This section is from the book "Complete Self-Instructing Library Of Practical Photography", by J. B. Schriever. Also available from Amazon: Complete Self-Instructing Library Of Practical Photography.
Introduction. The commercial photographic worker of today is not limited to any one particular method or brand of paper for printing. In fact, the variety of processes is so great that the needs of any photographer may be fulfilled both as to the resulting effect and to the expense. Much less trouble is experienced (by the beginner at least) by the use of the ready sensitized papers, and generally they will prove more satisfactory than those sensitized by the photographer himself. With a little practice, however, it is possible to coat any paper with a solution sensitive to light and to print on it when dried. The number of processes and methods which may be employed is without limit, yet all require a certain amount of practice and experience in order that uniform results be secured.
50. The plain salted paper was one of the first to be put into practical use, and also one of the simplest processes to manipulate. Owing to its slight cost this process is especially adapted to commercial work when either great numbers of prints are required, or especially large ones. The most important consideration, if the results are to be permanent, is the selection of the paper. The paper must be pure and free from foreign substances which would act upon the various chemicals used in coating the paper and in producing the finished print. It is necessary to first coat the paper with a sizing and salting solution, which will make the surface of the paper non-porous. In other words, prepare the paper so that the sensitizing solution will not penetrate into the paper itself, but remain on the surface, and also that it may combine chemically with it to give tone and quality to the picture. After the paper has been sized and salted and allowed to dry, it is ready to be sensitized. After sensitizing it is again dried and is then ready for printing, toning and fixing in practically the same manner as any other printing-out paper.
51. Although any ordinary pure paper may be used, Whatman's hot pressed drawing paper will be found of excellent quality; yet, when obtainable the Saxe or Rives brand should be used. The paper should have a plain matt surface. Whatman's drawing paper is more desirable for large prints, as it is heavier and stiffer than either of the other brands.

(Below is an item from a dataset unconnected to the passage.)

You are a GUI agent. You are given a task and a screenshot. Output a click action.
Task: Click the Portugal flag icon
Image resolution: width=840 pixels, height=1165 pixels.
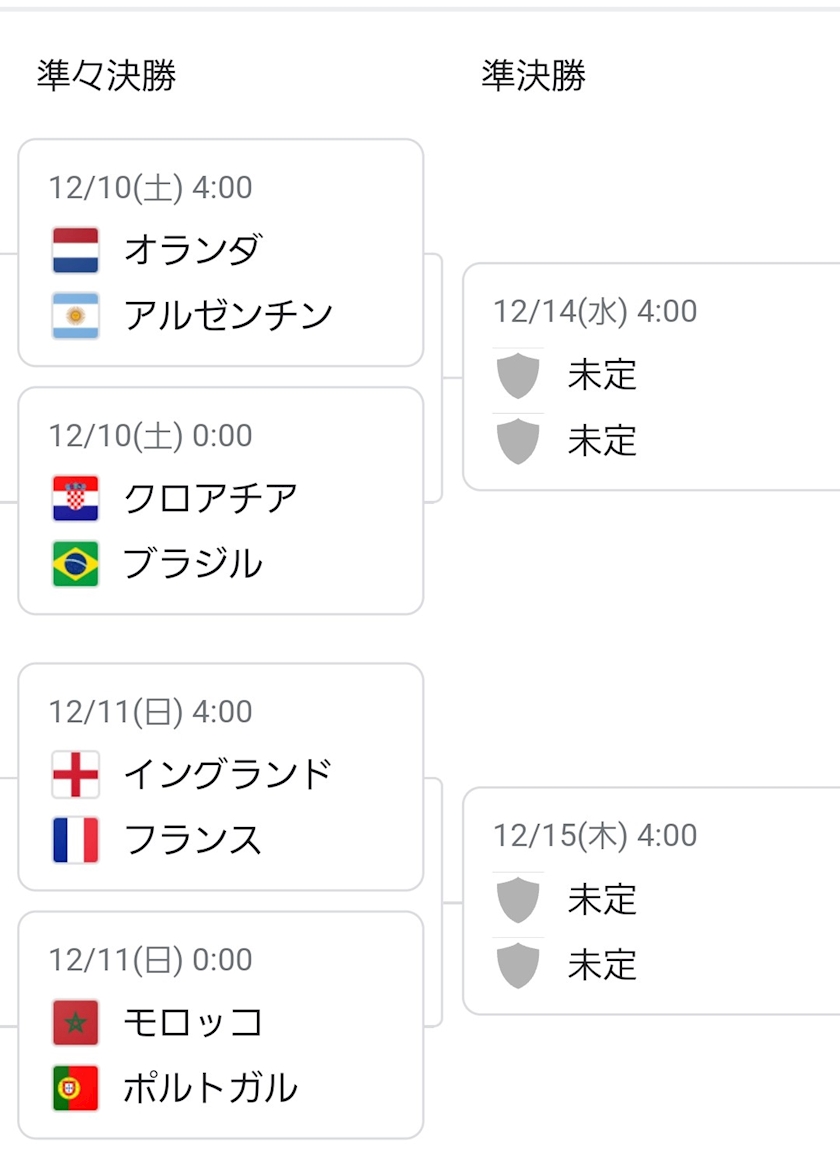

52. Object of Salting- If the raw paper stock is simply floated on the sensitizing or silver bath, dried and printed, the resulting picture will be flat and appear sunken, and when toned and fixed the image would almost entirely disappear. This is due to the fact that the sensitizing solution has penetrated into the paper, and but a very small portion of the silver salts have remained upon the surface to receive the direct action of the sunlight. It is, therefore, necessary that the paper be sized or coated with a solution which will keep the sensitizing bath from penetrating into the paper. In other words, the pores of the paper must be filled with some solution for two reasons: First, to keep the image on the surface of the paper; second, that it may combine chemically with the sensitizing solution and thus assist in giving quality and tone to the picture.